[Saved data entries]
☆ ☆ ☆ ☆ ☆ ☆ ☆
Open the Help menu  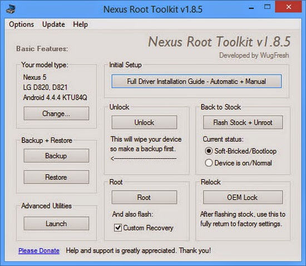(81, 25)
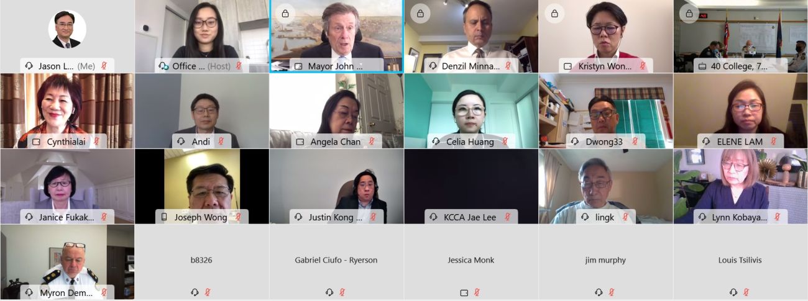This screenshot has width=808, height=301.
Task: Click the phone device icon beside Joseph Wong
Action: 164,217
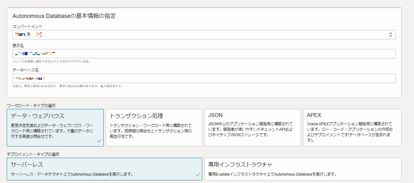Click the Autonomous Databaseの基本情報の指定 heading

[64, 16]
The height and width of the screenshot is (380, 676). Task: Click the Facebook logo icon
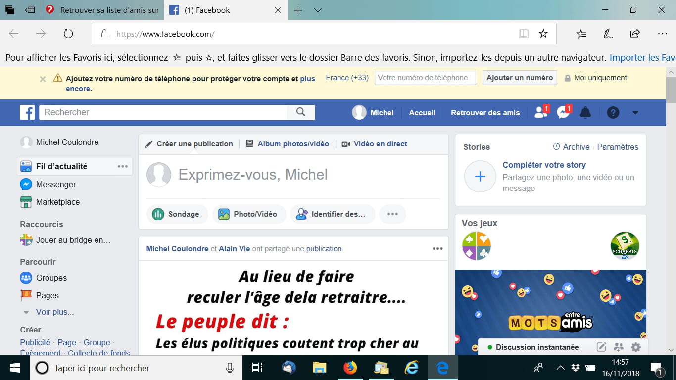pos(27,112)
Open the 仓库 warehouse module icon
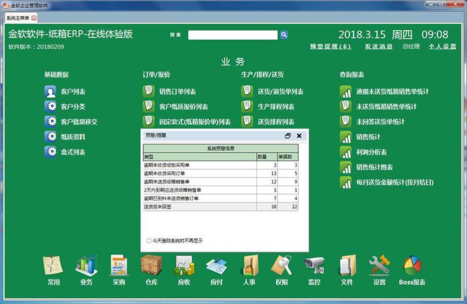 coord(151,266)
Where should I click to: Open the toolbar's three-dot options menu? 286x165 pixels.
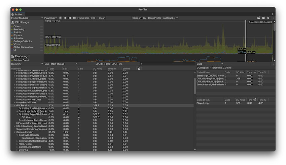tap(273, 18)
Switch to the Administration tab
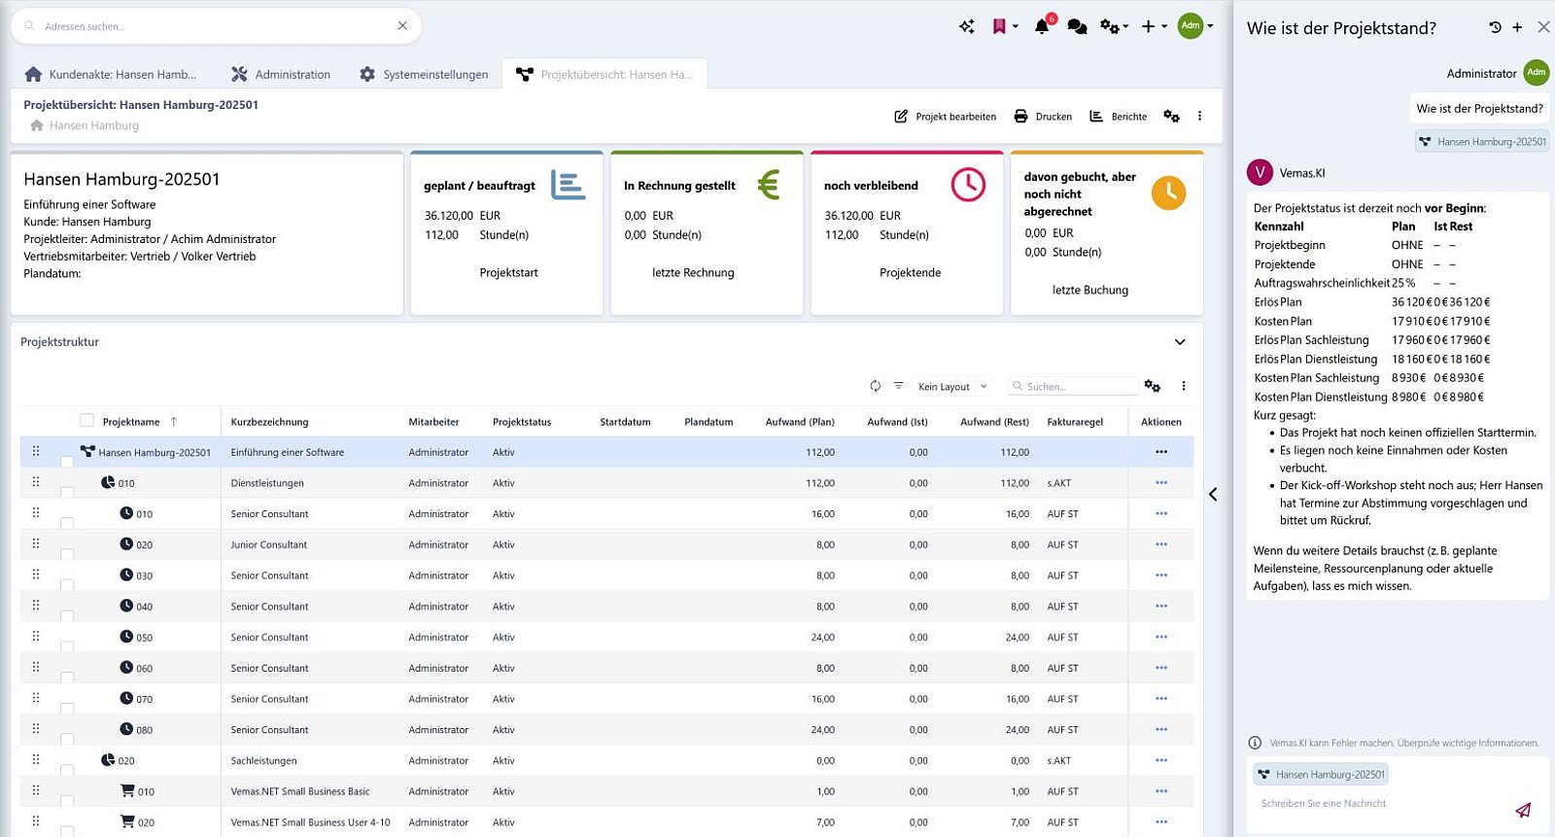The image size is (1555, 837). coord(281,74)
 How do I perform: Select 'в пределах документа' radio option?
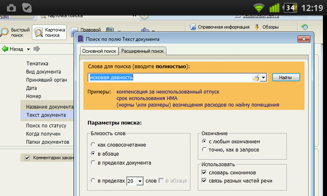coord(93,163)

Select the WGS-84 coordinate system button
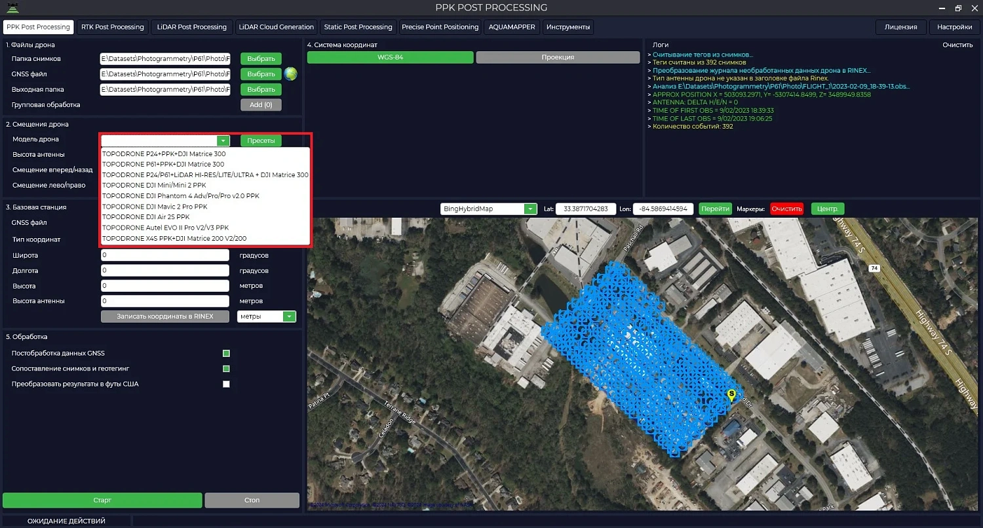(x=390, y=57)
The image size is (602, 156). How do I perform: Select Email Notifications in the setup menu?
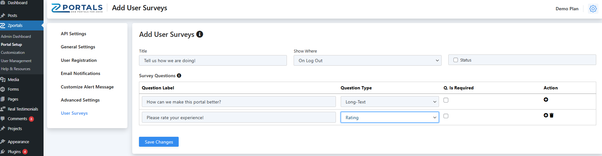click(x=80, y=73)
☆ ☆ ☆ ☆ ☆ ☆ ☆
### Description of the task
Starting at the line where "The height and" appears, restate every line through the end of the records above exactly, but omit the pictures.

### Answer box
The height and width of the screenshot is (380, 676). Task: Click the Facebook logo icon
pos(27,112)
Open the 仓库 warehouse module icon
 coord(151,266)
Where should I click to: Open the toolbar's three-dot options menu? 286x165 pixels.
tap(273, 18)
Switch to the Administration tab
The image size is (1555, 837). coord(281,74)
 How do I perform: Select 'в пределах документа' radio option?
coord(93,163)

Select the WGS-84 coordinate system button
(x=390, y=57)
The image size is (602, 156). How do I perform: Select Email Notifications in the setup menu?
click(x=80, y=73)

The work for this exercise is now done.